(GIVEN ENTRIES):

════════════════════

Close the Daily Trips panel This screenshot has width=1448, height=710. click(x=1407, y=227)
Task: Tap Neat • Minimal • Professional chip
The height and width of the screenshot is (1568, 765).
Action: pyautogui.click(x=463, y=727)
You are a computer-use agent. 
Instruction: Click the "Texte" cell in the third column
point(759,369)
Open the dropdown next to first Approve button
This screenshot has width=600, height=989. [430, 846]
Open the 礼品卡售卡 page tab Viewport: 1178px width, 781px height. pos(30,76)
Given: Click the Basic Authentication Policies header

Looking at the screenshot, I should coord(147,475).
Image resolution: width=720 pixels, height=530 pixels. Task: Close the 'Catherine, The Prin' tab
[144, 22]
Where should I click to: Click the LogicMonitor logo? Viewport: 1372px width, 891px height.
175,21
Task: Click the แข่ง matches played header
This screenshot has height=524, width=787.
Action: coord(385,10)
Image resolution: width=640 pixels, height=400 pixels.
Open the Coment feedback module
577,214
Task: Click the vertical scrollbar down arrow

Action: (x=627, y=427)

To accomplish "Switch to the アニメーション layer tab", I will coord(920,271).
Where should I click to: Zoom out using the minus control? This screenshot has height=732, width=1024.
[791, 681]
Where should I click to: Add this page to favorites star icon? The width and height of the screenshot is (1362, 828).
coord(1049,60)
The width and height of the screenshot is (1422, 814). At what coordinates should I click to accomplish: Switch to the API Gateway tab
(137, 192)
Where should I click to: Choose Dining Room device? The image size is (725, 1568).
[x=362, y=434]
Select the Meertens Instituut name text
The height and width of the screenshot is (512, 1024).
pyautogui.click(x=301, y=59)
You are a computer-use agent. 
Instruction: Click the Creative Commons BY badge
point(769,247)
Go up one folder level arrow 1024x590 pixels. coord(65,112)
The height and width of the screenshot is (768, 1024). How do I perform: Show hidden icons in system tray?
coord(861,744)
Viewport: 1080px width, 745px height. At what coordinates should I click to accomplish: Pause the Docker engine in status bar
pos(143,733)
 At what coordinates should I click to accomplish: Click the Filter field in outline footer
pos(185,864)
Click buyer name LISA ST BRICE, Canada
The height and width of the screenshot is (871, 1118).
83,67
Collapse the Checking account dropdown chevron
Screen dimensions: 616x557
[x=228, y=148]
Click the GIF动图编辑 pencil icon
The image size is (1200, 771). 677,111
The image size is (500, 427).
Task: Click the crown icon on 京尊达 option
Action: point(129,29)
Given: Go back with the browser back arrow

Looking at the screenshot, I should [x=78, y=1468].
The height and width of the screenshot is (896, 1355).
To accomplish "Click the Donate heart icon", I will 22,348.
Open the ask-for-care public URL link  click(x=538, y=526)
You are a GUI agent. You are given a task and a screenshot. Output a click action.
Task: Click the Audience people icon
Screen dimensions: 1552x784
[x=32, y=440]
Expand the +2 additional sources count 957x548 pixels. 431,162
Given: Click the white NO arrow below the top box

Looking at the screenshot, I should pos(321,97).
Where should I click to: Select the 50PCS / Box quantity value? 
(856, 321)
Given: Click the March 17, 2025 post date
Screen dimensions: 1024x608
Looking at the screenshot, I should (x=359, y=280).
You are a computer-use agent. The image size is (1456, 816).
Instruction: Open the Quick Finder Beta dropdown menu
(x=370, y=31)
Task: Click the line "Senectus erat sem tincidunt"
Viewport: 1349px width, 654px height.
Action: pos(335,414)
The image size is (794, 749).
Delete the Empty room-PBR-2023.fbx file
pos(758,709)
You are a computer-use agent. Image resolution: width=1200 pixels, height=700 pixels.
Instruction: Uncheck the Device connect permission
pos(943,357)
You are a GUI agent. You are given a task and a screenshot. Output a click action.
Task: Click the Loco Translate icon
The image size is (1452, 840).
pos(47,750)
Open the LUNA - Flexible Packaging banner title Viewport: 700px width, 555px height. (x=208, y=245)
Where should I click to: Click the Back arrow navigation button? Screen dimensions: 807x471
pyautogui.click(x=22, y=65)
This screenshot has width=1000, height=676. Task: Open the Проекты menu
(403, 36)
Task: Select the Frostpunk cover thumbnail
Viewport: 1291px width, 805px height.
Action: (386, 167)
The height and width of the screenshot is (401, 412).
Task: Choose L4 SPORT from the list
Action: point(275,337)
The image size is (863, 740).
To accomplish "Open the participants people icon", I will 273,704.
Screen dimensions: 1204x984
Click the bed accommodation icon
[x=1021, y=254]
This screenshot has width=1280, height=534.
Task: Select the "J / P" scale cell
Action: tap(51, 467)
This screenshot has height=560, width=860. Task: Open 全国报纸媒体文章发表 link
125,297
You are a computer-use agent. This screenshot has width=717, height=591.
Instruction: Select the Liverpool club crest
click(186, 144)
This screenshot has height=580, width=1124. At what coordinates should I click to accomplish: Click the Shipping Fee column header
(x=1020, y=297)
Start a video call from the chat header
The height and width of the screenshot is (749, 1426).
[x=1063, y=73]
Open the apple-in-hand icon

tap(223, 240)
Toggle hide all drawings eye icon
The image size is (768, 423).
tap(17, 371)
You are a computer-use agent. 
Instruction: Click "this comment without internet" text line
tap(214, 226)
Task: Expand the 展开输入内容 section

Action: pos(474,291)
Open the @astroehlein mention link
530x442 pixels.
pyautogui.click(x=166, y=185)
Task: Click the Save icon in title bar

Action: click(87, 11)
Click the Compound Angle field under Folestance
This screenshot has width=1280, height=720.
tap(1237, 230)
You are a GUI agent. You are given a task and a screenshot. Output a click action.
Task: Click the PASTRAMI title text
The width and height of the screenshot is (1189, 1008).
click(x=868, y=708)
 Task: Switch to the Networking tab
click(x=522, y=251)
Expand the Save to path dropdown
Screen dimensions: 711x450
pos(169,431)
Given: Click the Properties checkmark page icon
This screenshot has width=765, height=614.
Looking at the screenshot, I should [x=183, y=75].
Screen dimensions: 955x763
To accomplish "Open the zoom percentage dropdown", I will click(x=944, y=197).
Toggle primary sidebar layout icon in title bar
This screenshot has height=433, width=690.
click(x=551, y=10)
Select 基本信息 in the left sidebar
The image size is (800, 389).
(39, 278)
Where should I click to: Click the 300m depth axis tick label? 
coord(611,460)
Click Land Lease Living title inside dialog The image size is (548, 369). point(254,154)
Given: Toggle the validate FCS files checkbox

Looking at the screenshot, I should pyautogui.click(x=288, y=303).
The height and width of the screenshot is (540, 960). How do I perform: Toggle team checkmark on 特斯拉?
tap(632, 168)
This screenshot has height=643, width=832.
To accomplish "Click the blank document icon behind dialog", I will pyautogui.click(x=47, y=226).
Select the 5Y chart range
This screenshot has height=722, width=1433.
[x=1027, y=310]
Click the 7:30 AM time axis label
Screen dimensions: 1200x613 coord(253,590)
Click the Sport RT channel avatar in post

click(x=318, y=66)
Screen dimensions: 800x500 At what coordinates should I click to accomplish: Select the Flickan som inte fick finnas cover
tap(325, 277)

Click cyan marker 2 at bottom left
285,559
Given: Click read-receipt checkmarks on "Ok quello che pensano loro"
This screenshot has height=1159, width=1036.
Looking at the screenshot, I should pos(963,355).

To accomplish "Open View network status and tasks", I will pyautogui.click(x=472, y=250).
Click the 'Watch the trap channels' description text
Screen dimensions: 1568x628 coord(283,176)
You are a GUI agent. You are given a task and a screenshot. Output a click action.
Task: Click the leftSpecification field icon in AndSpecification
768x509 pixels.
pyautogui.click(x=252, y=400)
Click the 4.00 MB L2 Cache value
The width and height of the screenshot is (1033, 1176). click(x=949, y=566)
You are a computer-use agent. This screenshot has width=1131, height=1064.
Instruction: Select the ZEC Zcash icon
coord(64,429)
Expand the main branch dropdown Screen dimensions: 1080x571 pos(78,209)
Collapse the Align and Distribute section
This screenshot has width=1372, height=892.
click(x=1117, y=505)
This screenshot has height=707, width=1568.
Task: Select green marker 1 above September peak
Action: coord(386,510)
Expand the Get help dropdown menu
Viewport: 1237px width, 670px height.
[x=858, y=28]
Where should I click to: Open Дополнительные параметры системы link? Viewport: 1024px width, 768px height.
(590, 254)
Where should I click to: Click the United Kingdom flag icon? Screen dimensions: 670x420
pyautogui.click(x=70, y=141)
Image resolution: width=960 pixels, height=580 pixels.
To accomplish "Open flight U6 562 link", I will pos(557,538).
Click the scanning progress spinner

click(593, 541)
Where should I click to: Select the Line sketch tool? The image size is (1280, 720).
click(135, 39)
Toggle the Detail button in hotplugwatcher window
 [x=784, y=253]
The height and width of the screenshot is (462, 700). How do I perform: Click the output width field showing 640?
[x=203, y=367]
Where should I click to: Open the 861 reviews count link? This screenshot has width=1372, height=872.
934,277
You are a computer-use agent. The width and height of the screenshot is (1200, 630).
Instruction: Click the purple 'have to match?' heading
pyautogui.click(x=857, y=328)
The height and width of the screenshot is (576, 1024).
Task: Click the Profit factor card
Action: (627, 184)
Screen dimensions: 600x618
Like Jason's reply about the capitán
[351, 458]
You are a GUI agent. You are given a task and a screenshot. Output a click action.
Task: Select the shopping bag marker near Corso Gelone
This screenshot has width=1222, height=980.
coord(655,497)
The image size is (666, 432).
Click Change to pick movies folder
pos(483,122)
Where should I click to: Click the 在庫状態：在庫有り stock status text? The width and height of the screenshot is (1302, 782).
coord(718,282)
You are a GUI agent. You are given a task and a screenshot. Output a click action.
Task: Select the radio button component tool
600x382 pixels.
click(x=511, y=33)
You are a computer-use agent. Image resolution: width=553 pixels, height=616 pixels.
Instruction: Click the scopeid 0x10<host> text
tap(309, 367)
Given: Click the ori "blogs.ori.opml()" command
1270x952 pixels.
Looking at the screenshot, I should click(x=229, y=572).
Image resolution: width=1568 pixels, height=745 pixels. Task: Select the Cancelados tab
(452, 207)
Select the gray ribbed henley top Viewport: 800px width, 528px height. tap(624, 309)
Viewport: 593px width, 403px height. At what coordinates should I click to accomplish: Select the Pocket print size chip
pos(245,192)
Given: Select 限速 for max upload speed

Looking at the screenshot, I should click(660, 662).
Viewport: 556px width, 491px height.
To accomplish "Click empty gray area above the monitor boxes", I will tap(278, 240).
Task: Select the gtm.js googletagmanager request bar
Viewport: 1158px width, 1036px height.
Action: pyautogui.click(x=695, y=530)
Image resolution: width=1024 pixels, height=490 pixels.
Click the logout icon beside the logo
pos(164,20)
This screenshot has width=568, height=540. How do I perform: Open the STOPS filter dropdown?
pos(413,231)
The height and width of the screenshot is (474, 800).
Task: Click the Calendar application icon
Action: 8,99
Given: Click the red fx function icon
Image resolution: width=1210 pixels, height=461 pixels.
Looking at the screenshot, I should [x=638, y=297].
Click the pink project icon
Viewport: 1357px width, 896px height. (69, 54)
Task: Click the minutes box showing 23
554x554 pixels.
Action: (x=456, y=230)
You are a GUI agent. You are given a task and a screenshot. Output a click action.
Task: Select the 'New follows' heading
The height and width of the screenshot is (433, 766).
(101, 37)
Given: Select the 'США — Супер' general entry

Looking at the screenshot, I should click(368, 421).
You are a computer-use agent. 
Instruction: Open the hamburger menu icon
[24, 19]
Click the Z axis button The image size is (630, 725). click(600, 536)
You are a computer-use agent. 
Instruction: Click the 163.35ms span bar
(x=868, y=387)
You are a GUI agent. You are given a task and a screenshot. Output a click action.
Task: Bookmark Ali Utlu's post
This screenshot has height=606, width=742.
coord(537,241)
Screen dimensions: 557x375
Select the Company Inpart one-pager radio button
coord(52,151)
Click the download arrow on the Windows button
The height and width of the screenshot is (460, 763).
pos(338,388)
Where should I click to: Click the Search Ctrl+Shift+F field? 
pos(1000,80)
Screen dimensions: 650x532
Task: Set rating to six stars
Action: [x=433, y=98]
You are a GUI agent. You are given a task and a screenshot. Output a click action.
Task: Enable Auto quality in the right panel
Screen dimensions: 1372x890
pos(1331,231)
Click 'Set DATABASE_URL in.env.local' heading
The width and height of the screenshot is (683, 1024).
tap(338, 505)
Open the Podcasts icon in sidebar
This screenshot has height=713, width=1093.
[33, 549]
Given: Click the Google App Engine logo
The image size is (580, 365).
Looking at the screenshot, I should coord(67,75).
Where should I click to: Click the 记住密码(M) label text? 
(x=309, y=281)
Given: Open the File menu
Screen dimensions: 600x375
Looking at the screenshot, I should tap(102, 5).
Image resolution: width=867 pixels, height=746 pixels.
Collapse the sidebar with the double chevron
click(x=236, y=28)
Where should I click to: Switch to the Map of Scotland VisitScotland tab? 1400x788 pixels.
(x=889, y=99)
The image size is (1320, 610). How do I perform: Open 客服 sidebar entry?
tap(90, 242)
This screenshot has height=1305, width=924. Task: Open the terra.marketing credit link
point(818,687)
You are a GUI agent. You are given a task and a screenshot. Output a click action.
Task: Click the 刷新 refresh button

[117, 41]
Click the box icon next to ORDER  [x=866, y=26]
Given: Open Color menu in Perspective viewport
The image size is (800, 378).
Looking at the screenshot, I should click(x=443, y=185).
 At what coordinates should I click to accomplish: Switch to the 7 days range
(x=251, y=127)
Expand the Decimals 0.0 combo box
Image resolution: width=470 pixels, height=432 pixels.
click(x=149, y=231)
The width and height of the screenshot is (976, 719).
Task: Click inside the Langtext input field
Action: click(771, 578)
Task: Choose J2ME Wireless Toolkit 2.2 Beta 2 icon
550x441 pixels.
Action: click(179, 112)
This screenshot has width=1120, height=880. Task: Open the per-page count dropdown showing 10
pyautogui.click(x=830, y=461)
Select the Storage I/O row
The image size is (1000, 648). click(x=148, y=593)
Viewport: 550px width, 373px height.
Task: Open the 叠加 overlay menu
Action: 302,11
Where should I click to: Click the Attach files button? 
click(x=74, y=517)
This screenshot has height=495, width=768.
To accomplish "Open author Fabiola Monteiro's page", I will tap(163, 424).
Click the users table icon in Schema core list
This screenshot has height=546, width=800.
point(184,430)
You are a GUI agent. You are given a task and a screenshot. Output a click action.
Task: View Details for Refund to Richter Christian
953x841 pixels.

════════════════════

(TRY IT):
Copy whichever lines in the listing above hold "panel".

(REPLY TO THE EXERCISE):
Close the Daily Trips panel This screenshot has width=1448, height=710. click(x=1407, y=227)
Task: Enable Auto quality in the right panel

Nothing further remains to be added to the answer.